Exercise description ->
Reproduce the entries below verbatim, beginning with the line that contains "You are a GUI" and continuing through the end of the entries. Omit the pictures from your output.

--- START OF Records ---

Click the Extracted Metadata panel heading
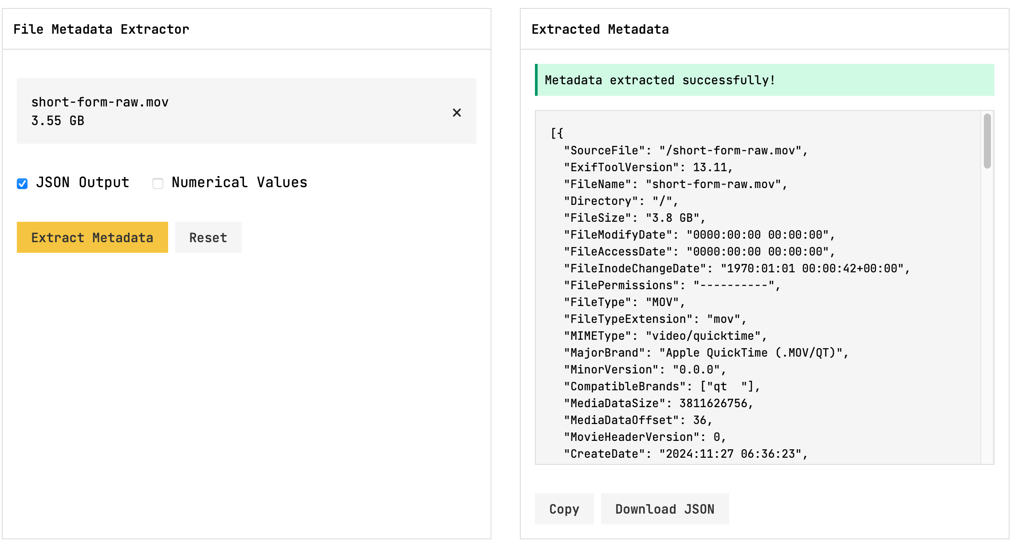This screenshot has width=1014, height=542. coord(600,29)
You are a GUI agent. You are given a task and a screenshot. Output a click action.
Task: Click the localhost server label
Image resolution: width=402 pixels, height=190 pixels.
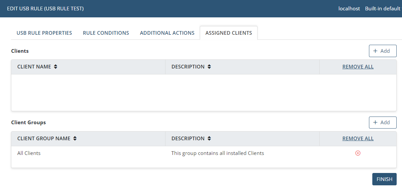349,9
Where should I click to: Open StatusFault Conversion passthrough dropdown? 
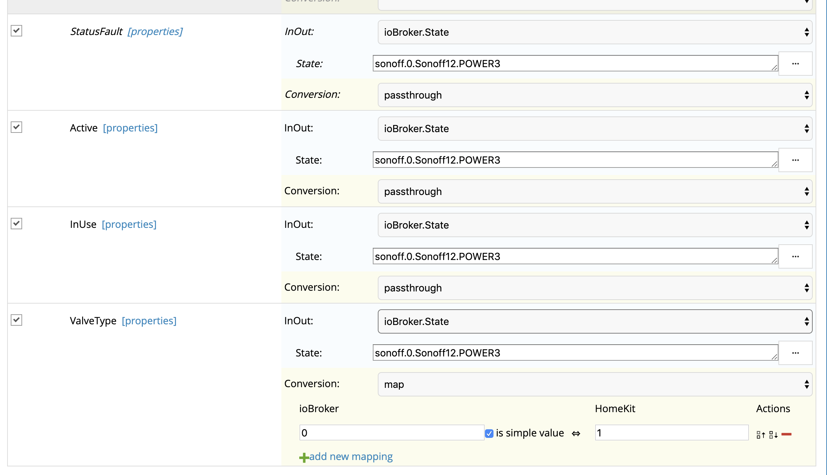click(595, 95)
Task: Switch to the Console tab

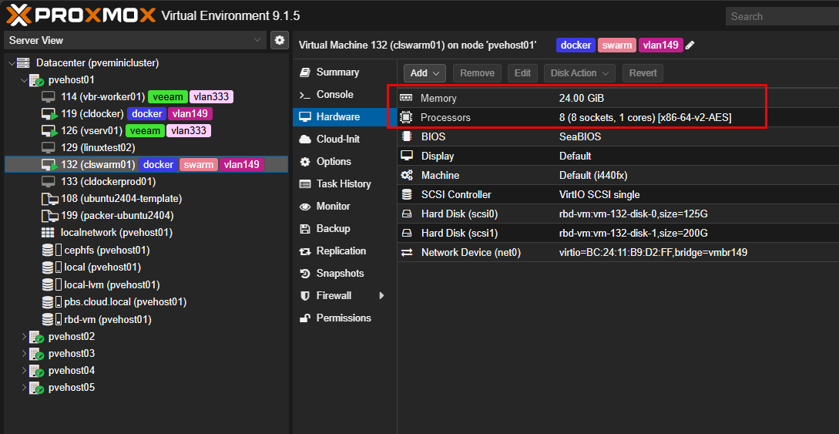Action: (334, 95)
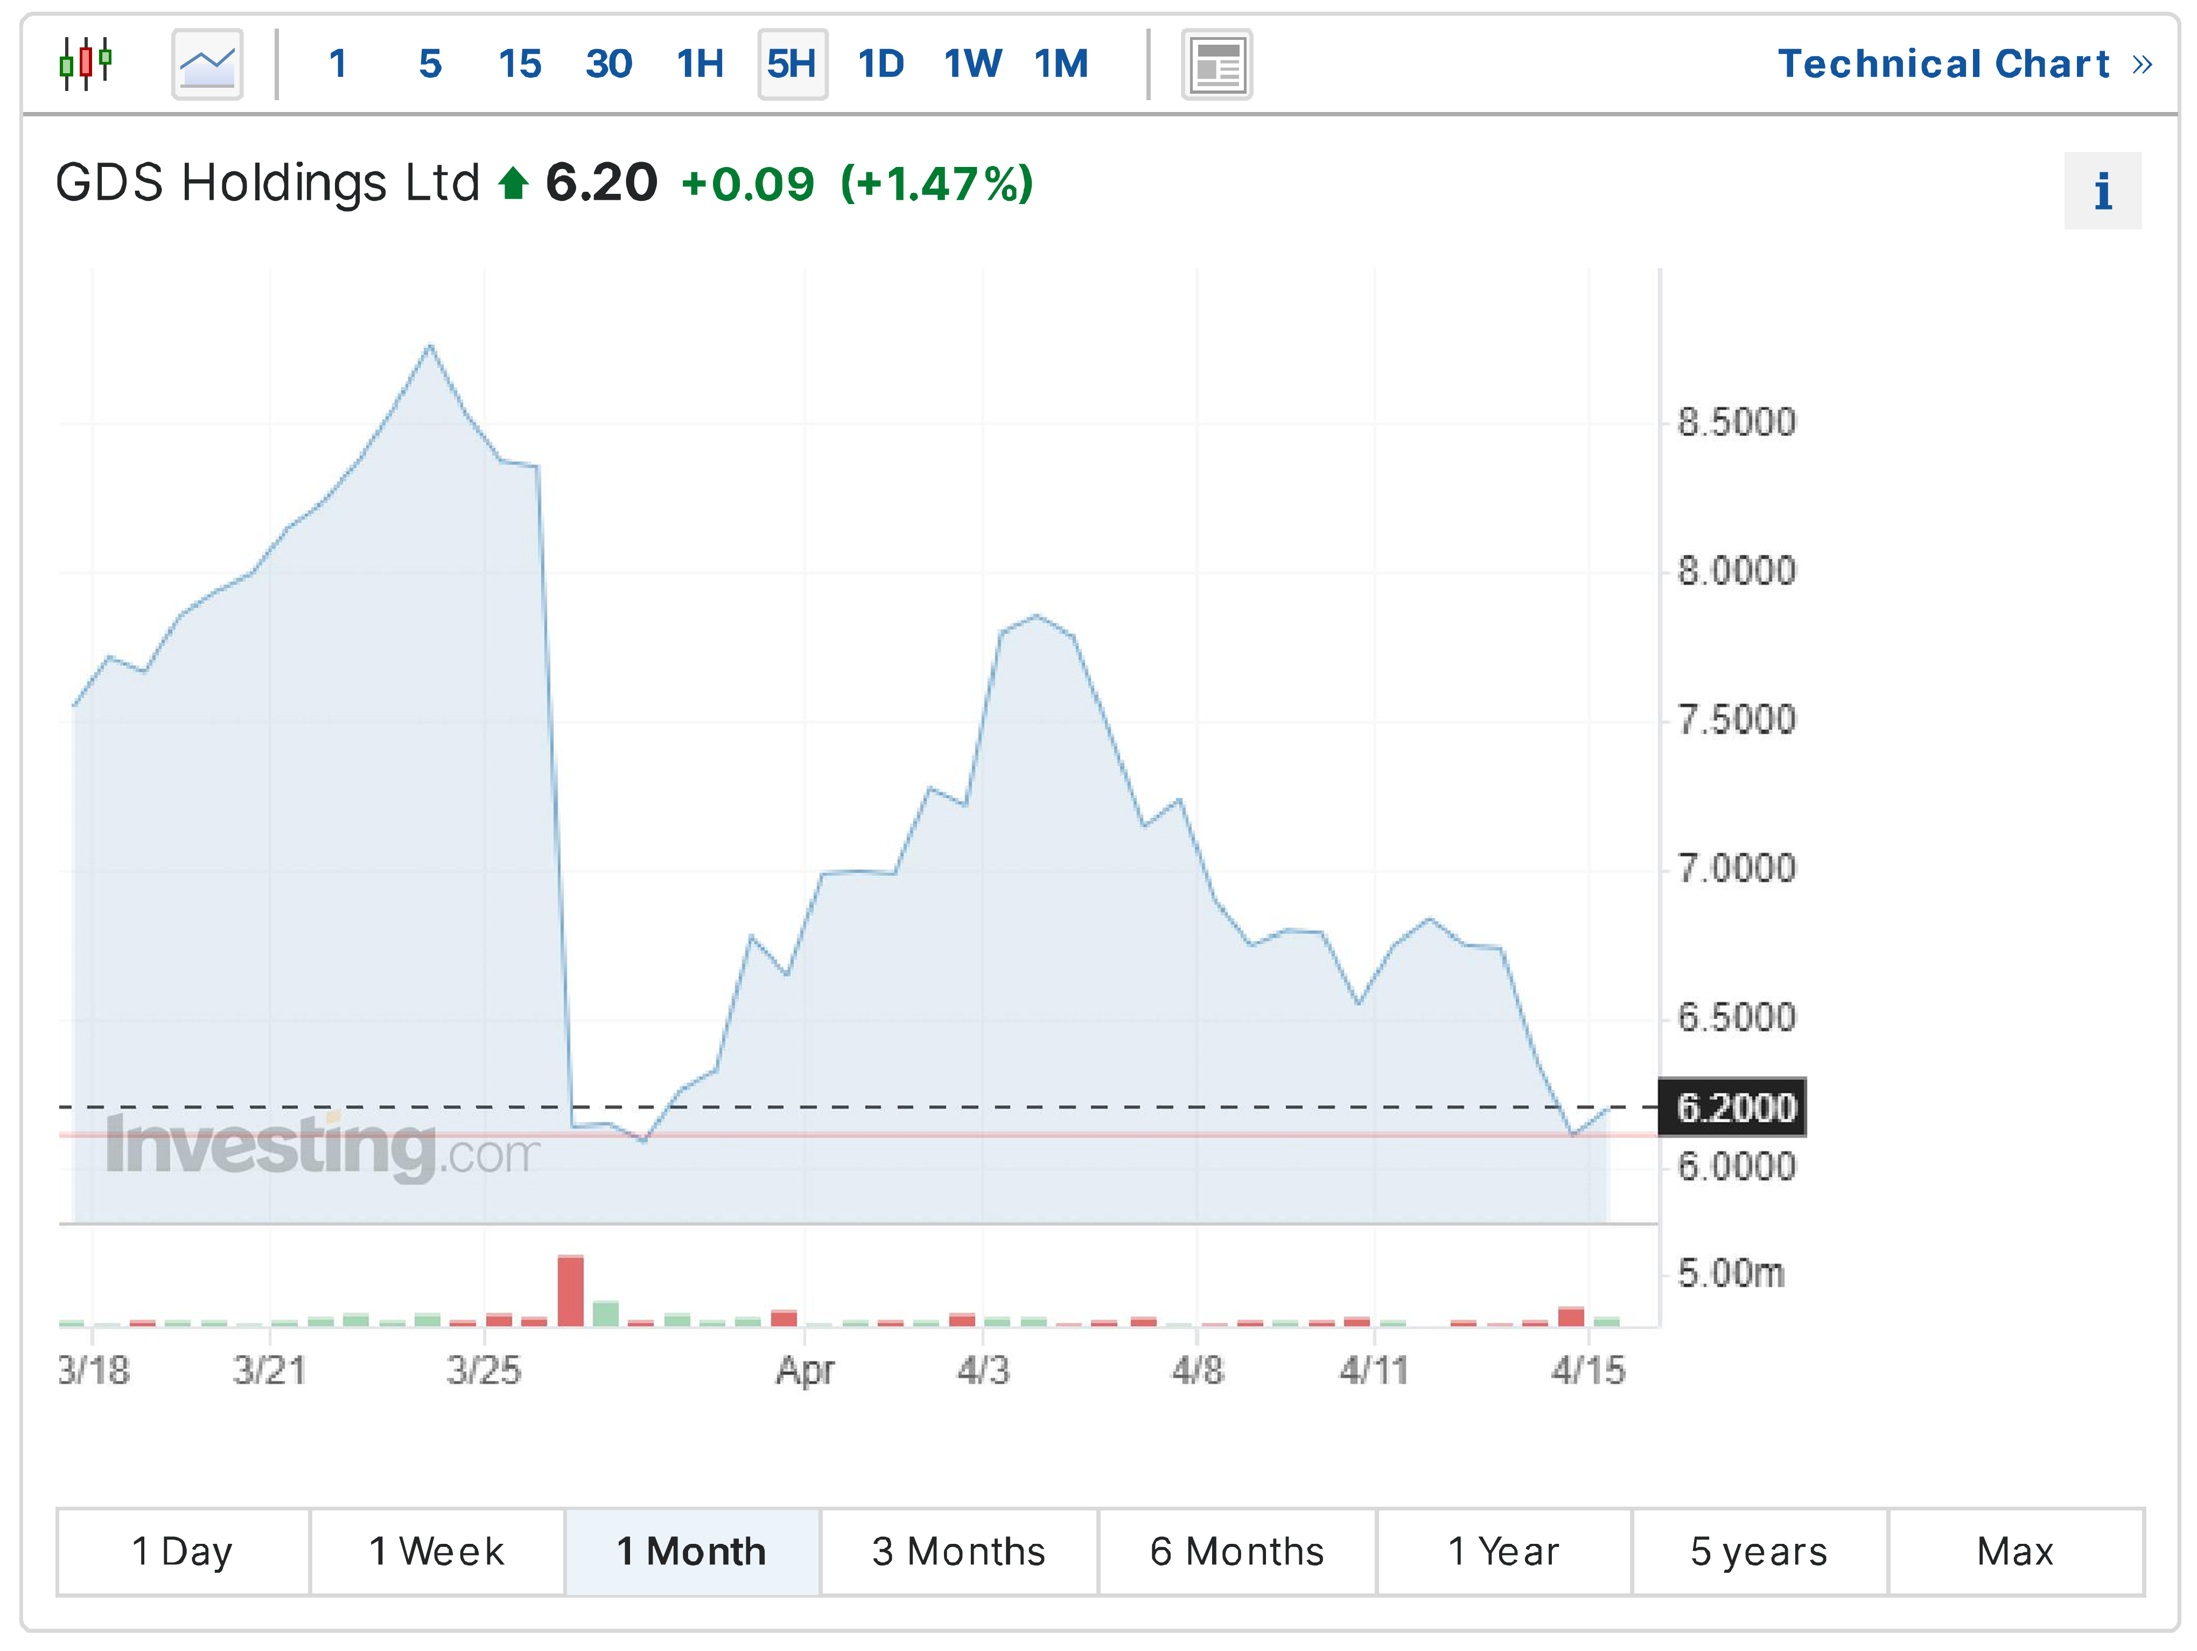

--- END OF Records ---

Complete answer ->
You are a GUI agent. You are given a task and a screenshot. Output a click action.
Task: Click the localhost server label
Image resolution: width=402 pixels, height=190 pixels.
349,9
Where should I click to: Open StatusFault Conversion passthrough dropdown? 
click(595, 95)
Task: Switch to the Console tab

Action: (334, 95)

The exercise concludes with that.